▶ **TASK DETAILS**: Each of the entries below should be written out exactly as it reads.

Records from a data source:
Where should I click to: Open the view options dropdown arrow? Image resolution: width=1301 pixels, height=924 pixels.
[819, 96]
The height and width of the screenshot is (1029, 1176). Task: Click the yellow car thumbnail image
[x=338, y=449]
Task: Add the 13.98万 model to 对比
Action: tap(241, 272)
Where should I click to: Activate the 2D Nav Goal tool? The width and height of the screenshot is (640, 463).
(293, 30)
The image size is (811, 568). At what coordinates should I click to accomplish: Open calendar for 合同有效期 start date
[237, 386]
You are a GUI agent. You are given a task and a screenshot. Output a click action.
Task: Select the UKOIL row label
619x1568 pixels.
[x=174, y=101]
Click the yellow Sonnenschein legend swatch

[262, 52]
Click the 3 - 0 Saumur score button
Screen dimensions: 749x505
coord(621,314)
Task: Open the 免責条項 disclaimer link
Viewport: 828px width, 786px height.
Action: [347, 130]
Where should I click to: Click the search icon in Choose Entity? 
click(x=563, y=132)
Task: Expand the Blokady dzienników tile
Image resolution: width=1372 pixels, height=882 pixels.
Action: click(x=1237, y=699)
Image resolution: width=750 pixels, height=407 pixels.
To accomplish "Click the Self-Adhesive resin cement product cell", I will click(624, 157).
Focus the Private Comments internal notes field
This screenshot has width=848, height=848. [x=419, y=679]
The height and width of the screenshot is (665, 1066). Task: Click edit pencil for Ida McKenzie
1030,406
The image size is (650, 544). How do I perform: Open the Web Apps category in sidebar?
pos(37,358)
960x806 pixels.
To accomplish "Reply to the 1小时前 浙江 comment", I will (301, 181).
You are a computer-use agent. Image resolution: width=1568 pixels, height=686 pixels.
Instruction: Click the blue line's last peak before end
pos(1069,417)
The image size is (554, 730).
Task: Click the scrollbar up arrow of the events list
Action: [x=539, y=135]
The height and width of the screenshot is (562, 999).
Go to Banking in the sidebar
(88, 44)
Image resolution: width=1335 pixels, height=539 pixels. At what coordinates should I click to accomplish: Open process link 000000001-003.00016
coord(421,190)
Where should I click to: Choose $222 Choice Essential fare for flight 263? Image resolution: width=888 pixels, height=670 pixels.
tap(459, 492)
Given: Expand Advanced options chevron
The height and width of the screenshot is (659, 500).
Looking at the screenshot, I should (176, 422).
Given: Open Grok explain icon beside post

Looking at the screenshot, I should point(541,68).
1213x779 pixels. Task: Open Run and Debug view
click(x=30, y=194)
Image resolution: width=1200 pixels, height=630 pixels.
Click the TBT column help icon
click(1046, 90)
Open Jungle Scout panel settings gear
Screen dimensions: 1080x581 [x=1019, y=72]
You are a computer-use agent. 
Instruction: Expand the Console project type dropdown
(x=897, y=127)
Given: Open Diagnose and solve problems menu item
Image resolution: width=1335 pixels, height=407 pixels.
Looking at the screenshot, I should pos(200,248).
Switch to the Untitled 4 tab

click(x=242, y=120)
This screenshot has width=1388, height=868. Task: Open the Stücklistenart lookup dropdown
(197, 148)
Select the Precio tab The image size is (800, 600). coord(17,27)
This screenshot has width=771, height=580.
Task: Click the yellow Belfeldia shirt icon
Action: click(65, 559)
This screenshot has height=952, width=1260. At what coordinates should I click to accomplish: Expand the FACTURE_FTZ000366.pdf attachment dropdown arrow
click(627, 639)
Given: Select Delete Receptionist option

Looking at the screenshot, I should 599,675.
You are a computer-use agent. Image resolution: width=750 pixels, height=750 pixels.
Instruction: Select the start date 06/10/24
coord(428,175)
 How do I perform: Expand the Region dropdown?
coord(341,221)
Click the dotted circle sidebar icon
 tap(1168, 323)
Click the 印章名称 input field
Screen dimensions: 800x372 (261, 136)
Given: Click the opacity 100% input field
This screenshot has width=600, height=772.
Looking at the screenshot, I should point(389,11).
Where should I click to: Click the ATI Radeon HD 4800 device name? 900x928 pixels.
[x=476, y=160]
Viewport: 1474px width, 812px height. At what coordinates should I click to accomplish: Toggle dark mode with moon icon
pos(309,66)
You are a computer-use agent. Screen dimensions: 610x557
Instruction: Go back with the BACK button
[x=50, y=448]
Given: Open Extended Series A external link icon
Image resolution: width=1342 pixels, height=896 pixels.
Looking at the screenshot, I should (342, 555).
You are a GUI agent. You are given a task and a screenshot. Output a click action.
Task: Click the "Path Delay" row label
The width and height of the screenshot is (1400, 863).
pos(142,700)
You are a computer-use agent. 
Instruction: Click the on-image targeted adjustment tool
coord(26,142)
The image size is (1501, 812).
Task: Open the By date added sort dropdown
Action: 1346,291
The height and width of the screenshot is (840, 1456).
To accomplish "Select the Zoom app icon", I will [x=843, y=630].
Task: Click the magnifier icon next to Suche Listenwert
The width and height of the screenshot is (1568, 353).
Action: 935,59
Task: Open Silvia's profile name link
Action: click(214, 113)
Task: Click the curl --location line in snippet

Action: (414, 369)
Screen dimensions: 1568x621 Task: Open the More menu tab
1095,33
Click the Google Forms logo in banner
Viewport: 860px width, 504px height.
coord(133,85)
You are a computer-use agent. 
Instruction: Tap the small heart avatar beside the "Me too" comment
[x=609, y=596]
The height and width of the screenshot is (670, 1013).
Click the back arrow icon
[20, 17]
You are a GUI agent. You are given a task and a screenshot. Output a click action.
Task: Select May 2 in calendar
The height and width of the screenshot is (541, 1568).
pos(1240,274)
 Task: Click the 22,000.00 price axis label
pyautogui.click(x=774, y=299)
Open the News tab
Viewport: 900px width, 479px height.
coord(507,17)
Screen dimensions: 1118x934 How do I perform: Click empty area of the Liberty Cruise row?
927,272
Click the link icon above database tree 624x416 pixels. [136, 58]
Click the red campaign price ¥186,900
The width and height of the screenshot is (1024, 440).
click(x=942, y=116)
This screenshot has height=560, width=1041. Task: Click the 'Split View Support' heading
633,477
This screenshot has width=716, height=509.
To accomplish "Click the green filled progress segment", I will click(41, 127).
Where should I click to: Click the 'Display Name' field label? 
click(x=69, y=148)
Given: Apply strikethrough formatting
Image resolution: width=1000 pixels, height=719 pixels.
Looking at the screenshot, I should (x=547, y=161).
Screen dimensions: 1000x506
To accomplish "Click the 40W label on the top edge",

▶ **RESPONSE TO THIS TASK**:
Where should I click to: Open the view options dropdown arrow? Image resolution: width=1301 pixels, height=924 pixels.
[819, 96]
The height and width of the screenshot is (1029, 1176). Task: Click the yellow car thumbnail image
[x=338, y=449]
Task: Add the 13.98万 model to 对比
Action: tap(241, 272)
Where should I click to: Activate the 2D Nav Goal tool? The width and height of the screenshot is (640, 463).
(293, 30)
The image size is (811, 568). At what coordinates should I click to accomplish: Open calendar for 合同有效期 start date
[237, 386]
You are a GUI agent. You are given a task and a screenshot. Output a click action.
Task: Select the UKOIL row label
619x1568 pixels.
[x=174, y=101]
Click the yellow Sonnenschein legend swatch

[262, 52]
Click the 3 - 0 Saumur score button
Screen dimensions: 749x505
coord(621,314)
Task: Open the 免責条項 disclaimer link
Viewport: 828px width, 786px height.
Action: [347, 130]
Where should I click to: Click the search icon in Choose Entity? 
click(x=563, y=132)
Task: Expand the Blokady dzienników tile
Image resolution: width=1372 pixels, height=882 pixels.
Action: click(x=1237, y=699)
Image resolution: width=750 pixels, height=407 pixels.
To accomplish "Click the Self-Adhesive resin cement product cell", I will click(624, 157).
Focus the Private Comments internal notes field
This screenshot has width=848, height=848. [x=419, y=679]
The height and width of the screenshot is (665, 1066). Task: Click edit pencil for Ida McKenzie
1030,406
The image size is (650, 544). How do I perform: Open the Web Apps category in sidebar?
pos(37,358)
960x806 pixels.
To accomplish "Reply to the 1小时前 浙江 comment", I will (301, 181).
You are a computer-use agent. Image resolution: width=1568 pixels, height=686 pixels.
Instruction: Click the blue line's last peak before end
pos(1069,417)
The image size is (554, 730).
Task: Click the scrollbar up arrow of the events list
Action: [x=539, y=135]
The height and width of the screenshot is (562, 999).
Go to Banking in the sidebar
(88, 44)
Image resolution: width=1335 pixels, height=539 pixels. At what coordinates should I click to accomplish: Open process link 000000001-003.00016
coord(421,190)
Where should I click to: Choose $222 Choice Essential fare for flight 263? Image resolution: width=888 pixels, height=670 pixels.
tap(459, 492)
Given: Expand Advanced options chevron
The height and width of the screenshot is (659, 500).
Looking at the screenshot, I should (176, 422).
Given: Open Grok explain icon beside post

Looking at the screenshot, I should point(541,68).
1213x779 pixels. Task: Open Run and Debug view
click(x=30, y=194)
Image resolution: width=1200 pixels, height=630 pixels.
Click the TBT column help icon
click(1046, 90)
Open Jungle Scout panel settings gear
Screen dimensions: 1080x581 [x=1019, y=72]
You are a computer-use agent. 
Instruction: Expand the Console project type dropdown
(x=897, y=127)
Given: Open Diagnose and solve problems menu item
Image resolution: width=1335 pixels, height=407 pixels.
Looking at the screenshot, I should pos(200,248).
Switch to the Untitled 4 tab

click(x=242, y=120)
This screenshot has width=1388, height=868. Task: Open the Stücklistenart lookup dropdown
(197, 148)
Select the Precio tab The image size is (800, 600). coord(17,27)
This screenshot has width=771, height=580.
Task: Click the yellow Belfeldia shirt icon
Action: click(65, 559)
This screenshot has height=952, width=1260. At what coordinates should I click to accomplish: Expand the FACTURE_FTZ000366.pdf attachment dropdown arrow
click(627, 639)
Given: Select Delete Receptionist option

Looking at the screenshot, I should 599,675.
You are a computer-use agent. Image resolution: width=750 pixels, height=750 pixels.
Instruction: Select the start date 06/10/24
coord(428,175)
 How do I perform: Expand the Region dropdown?
coord(341,221)
Click the dotted circle sidebar icon
 tap(1168, 323)
Click the 印章名称 input field
Screen dimensions: 800x372 (261, 136)
Given: Click the opacity 100% input field
This screenshot has width=600, height=772.
Looking at the screenshot, I should point(389,11).
Where should I click to: Click the ATI Radeon HD 4800 device name? 900x928 pixels.
[x=476, y=160]
Viewport: 1474px width, 812px height. At what coordinates should I click to accomplish: Toggle dark mode with moon icon
pos(309,66)
You are a computer-use agent. Screen dimensions: 610x557
Instruction: Go back with the BACK button
[x=50, y=448]
Given: Open Extended Series A external link icon
Image resolution: width=1342 pixels, height=896 pixels.
Looking at the screenshot, I should (342, 555).
You are a GUI agent. You are given a task and a screenshot. Output a click action.
Task: Click the "Path Delay" row label
The width and height of the screenshot is (1400, 863).
pos(142,700)
You are a computer-use agent. 
Instruction: Click the on-image targeted adjustment tool
coord(26,142)
The image size is (1501, 812).
Task: Open the By date added sort dropdown
Action: 1346,291
The height and width of the screenshot is (840, 1456).
To accomplish "Select the Zoom app icon", I will [x=843, y=630].
Task: Click the magnifier icon next to Suche Listenwert
The width and height of the screenshot is (1568, 353).
Action: 935,59
Task: Open Silvia's profile name link
Action: click(214, 113)
Task: Click the curl --location line in snippet

Action: (414, 369)
Screen dimensions: 1568x621 Task: Open the More menu tab
1095,33
Click the Google Forms logo in banner
Viewport: 860px width, 504px height.
coord(133,85)
You are a computer-use agent. 
Instruction: Tap the small heart avatar beside the "Me too" comment
[x=609, y=596]
The height and width of the screenshot is (670, 1013).
Click the back arrow icon
[20, 17]
You are a GUI agent. You are given a task and a screenshot. Output a click action.
Task: Select May 2 in calendar
The height and width of the screenshot is (541, 1568).
pos(1240,274)
 Task: Click the 22,000.00 price axis label
pyautogui.click(x=774, y=299)
Open the News tab
Viewport: 900px width, 479px height.
coord(507,17)
Screen dimensions: 1118x934 How do I perform: Click empty area of the Liberty Cruise row?
927,272
Click the link icon above database tree 624x416 pixels. [136, 58]
Click the red campaign price ¥186,900
The width and height of the screenshot is (1024, 440).
click(x=942, y=116)
This screenshot has height=560, width=1041. Task: Click the 'Split View Support' heading
633,477
This screenshot has width=716, height=509.
To accomplish "Click the green filled progress segment", I will click(41, 127).
Where should I click to: Click the 'Display Name' field label? 
click(x=69, y=148)
Given: Apply strikethrough formatting
Image resolution: width=1000 pixels, height=719 pixels.
Looking at the screenshot, I should (x=547, y=161).
Screen dimensions: 1000x506
To accomplish "Click the 40W label on the top edge",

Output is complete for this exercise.